◆ **EXCERPTED DATA**

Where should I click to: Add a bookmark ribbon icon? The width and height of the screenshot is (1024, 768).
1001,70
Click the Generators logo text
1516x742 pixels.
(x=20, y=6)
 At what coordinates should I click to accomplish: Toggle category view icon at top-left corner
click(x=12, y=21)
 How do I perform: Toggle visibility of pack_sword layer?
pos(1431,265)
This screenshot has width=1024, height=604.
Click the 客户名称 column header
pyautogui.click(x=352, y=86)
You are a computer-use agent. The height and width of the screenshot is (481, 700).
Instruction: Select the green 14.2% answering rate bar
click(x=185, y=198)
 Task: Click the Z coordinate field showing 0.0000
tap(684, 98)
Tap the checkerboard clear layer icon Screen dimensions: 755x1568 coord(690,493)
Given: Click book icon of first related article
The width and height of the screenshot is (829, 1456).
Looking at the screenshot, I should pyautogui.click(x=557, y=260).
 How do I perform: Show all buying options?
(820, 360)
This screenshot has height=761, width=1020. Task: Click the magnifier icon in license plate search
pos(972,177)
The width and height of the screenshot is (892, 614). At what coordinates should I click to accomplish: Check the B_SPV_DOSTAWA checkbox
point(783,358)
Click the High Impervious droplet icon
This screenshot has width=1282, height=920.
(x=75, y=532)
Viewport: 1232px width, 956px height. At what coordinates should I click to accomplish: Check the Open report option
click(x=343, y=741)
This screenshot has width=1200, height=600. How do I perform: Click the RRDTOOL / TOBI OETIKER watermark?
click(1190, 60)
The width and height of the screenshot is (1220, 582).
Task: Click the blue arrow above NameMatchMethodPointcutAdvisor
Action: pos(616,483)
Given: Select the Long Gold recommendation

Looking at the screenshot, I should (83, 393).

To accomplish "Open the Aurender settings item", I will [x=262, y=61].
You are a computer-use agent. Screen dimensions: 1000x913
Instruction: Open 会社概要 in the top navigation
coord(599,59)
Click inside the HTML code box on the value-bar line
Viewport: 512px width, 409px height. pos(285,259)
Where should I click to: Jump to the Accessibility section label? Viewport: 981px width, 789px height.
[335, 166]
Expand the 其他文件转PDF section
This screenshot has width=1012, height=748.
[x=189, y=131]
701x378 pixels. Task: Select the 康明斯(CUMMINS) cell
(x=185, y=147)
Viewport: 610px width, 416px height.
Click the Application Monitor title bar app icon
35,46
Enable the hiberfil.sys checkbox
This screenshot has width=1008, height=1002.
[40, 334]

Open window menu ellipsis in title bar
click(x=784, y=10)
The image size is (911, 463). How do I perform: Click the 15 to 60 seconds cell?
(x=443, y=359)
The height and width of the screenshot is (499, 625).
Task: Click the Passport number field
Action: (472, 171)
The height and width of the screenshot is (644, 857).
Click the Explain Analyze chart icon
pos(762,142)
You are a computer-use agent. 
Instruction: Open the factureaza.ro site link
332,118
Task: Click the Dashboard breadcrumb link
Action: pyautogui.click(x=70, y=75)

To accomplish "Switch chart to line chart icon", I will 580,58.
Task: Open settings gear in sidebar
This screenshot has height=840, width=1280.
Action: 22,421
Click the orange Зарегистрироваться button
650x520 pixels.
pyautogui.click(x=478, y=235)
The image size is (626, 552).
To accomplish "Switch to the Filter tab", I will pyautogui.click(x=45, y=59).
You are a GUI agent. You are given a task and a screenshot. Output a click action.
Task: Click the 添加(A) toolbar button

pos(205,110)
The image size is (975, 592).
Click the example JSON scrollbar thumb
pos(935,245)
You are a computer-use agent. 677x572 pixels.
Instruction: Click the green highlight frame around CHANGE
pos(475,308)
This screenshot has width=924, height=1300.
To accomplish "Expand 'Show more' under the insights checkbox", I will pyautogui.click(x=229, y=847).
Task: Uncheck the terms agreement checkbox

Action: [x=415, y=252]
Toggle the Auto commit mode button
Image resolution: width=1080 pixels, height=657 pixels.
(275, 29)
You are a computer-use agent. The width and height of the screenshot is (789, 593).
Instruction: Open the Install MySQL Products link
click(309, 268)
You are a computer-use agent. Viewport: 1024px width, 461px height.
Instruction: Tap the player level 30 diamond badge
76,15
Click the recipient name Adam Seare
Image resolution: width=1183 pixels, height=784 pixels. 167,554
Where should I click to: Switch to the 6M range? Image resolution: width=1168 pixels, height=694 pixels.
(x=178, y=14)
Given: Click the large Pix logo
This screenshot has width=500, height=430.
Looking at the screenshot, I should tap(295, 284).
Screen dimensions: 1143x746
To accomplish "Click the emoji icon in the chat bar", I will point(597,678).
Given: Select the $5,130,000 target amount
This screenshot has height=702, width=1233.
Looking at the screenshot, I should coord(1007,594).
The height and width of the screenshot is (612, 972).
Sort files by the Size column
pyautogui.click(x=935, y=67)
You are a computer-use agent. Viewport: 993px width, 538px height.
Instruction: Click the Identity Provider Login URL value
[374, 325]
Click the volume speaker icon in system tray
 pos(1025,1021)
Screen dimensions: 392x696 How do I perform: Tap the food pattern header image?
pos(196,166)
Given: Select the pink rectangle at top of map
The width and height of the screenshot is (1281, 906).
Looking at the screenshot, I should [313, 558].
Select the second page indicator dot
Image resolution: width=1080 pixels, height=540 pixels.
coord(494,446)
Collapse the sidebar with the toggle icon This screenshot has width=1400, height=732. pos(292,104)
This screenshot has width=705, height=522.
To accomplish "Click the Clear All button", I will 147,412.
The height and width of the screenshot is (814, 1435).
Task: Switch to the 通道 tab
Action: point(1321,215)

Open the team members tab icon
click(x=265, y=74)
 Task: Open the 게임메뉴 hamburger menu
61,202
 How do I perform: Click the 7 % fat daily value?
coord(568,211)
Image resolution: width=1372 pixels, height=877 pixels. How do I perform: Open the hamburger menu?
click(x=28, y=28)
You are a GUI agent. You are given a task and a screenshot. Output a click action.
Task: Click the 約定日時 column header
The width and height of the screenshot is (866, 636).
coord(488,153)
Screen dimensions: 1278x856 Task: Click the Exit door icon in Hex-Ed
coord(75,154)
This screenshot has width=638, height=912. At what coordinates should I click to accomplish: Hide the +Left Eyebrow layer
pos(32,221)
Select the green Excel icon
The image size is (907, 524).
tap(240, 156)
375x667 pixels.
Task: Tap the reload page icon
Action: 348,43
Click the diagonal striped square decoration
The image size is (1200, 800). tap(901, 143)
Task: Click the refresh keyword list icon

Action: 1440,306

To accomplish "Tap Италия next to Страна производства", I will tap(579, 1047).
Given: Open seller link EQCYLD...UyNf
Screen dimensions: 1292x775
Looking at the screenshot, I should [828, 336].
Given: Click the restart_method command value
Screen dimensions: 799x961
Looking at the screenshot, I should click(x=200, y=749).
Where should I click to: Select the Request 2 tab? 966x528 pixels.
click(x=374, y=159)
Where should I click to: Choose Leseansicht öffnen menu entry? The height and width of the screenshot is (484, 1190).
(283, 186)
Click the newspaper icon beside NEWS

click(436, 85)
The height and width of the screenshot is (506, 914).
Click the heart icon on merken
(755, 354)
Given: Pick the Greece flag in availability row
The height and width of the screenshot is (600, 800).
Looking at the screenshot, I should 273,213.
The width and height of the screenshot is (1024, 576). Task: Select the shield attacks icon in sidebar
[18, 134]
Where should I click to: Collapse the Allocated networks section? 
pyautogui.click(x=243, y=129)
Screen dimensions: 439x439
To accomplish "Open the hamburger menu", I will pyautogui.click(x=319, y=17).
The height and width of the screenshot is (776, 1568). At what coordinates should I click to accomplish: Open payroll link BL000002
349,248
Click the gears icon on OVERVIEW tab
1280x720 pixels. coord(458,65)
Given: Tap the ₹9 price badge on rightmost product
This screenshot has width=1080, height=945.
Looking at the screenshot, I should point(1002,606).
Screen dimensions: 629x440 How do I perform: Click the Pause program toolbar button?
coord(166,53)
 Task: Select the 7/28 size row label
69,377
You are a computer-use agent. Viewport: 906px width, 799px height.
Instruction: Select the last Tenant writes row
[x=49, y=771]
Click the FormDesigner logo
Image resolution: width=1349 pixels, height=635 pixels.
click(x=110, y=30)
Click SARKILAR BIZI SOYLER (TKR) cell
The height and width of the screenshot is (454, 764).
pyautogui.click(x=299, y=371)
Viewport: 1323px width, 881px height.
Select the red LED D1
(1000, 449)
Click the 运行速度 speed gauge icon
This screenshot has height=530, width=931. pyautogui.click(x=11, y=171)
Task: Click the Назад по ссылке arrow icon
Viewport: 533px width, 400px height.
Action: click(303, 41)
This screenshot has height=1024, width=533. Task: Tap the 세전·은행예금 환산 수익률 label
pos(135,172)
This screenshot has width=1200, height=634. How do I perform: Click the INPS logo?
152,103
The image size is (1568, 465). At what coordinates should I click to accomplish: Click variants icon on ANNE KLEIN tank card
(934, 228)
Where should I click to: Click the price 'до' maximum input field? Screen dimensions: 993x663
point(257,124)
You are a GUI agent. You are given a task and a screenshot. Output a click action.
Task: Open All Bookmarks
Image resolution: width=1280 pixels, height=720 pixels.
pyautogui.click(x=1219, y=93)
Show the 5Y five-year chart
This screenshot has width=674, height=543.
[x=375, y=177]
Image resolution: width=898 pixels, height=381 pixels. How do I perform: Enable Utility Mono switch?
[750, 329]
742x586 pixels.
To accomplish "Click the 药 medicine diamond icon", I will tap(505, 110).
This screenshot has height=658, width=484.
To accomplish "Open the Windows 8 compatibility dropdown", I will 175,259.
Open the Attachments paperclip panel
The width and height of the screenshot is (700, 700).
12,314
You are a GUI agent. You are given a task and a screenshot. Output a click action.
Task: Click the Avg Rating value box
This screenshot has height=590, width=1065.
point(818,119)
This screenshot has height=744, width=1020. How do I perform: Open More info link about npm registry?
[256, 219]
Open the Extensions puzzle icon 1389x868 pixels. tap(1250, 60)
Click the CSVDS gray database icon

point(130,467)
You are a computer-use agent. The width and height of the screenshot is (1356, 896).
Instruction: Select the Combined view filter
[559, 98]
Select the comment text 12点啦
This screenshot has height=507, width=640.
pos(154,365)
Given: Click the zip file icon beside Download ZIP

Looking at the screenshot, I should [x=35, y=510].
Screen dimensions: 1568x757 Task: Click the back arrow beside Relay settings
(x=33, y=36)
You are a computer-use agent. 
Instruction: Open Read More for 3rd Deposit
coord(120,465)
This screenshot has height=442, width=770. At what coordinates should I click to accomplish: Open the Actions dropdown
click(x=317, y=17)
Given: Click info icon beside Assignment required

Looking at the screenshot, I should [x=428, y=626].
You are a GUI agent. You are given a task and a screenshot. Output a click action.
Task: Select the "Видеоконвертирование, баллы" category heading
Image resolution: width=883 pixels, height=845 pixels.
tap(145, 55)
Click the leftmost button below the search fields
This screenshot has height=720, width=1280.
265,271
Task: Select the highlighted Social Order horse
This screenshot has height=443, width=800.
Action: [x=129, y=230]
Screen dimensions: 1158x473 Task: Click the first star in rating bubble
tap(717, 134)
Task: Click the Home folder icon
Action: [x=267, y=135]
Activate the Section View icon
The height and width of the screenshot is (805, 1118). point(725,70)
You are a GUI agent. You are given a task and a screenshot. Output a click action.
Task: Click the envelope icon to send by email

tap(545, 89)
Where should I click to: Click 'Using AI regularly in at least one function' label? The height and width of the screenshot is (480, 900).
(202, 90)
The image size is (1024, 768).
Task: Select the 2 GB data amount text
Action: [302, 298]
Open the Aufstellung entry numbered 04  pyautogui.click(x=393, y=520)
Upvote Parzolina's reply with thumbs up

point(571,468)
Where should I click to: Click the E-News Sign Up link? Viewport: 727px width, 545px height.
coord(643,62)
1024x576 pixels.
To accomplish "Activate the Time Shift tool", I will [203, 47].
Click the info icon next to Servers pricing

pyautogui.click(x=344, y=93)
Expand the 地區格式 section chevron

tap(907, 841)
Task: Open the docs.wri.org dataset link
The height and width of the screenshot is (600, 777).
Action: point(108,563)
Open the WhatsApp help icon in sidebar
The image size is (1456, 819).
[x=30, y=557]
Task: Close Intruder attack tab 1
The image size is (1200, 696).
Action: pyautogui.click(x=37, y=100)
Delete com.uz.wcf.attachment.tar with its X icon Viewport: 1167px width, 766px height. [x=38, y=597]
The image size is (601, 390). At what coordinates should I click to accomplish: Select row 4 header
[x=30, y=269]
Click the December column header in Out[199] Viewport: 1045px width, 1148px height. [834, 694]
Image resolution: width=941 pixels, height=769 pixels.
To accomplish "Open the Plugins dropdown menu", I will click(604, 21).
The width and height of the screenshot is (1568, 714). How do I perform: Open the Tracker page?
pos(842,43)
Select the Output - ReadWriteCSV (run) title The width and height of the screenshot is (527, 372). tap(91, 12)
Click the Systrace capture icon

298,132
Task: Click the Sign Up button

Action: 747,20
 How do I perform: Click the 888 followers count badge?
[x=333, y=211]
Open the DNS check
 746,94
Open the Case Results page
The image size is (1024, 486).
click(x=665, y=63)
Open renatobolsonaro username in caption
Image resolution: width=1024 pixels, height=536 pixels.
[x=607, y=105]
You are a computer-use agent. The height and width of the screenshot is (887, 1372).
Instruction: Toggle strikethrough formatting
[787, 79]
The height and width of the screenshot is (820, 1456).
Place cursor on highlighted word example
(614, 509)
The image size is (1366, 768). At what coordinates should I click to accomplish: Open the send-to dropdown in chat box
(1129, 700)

◆ **EXERCISE PROMPT**
Taking the line that contains "is (887, 1372)." as the starting point, copy every line through the end of the listing exactly, and write nothing further.

◆ **TASK RESULT**
You are a computer-use agent. The height and width of the screenshot is (887, 1372).
Instruction: Toggle strikethrough formatting
[787, 79]
The height and width of the screenshot is (820, 1456).
Place cursor on highlighted word example
(614, 509)
The image size is (1366, 768). At what coordinates should I click to accomplish: Open the send-to dropdown in chat box
(1129, 700)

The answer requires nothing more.